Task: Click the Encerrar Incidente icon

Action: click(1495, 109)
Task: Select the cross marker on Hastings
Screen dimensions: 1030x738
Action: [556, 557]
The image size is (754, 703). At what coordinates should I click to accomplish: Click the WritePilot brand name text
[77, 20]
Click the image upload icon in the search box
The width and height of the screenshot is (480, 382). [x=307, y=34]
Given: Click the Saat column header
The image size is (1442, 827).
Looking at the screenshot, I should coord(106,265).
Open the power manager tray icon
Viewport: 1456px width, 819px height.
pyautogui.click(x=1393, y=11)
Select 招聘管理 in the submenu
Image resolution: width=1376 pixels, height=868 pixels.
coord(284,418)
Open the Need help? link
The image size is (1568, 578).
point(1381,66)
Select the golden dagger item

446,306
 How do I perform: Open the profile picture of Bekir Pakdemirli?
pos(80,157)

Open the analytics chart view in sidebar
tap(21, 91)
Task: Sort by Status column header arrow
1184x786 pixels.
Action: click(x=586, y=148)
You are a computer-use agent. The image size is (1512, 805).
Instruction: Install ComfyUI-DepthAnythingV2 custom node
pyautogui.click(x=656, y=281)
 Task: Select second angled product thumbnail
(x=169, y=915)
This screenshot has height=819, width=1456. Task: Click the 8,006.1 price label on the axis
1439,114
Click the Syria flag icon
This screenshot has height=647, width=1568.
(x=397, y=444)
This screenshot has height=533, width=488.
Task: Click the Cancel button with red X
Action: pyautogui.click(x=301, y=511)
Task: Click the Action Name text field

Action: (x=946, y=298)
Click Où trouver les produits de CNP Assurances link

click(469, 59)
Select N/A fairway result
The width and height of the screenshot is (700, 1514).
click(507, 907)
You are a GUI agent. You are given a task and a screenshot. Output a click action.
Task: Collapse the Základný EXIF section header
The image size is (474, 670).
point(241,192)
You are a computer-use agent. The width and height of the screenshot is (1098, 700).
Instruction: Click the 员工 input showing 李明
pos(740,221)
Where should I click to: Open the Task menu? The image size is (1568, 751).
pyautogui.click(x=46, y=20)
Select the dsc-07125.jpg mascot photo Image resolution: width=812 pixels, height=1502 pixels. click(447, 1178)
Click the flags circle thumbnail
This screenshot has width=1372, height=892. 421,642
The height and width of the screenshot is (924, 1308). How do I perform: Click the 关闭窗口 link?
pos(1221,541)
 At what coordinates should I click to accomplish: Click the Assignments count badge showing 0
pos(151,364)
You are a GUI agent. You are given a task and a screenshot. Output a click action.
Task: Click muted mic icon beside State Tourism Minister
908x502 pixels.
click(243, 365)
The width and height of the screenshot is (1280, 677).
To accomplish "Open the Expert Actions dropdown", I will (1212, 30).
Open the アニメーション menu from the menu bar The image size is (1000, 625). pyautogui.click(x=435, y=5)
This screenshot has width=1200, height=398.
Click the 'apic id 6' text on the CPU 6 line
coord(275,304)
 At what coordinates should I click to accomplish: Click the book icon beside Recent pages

• • • •

#### [Task directions]
Extract every line above that contains the word "resolution". Case counts.

#### [The response]
Image resolution: width=1376 pixels, height=868 pixels.
Select the dsc-07125.jpg mascot photo Image resolution: width=812 pixels, height=1502 pixels. click(447, 1178)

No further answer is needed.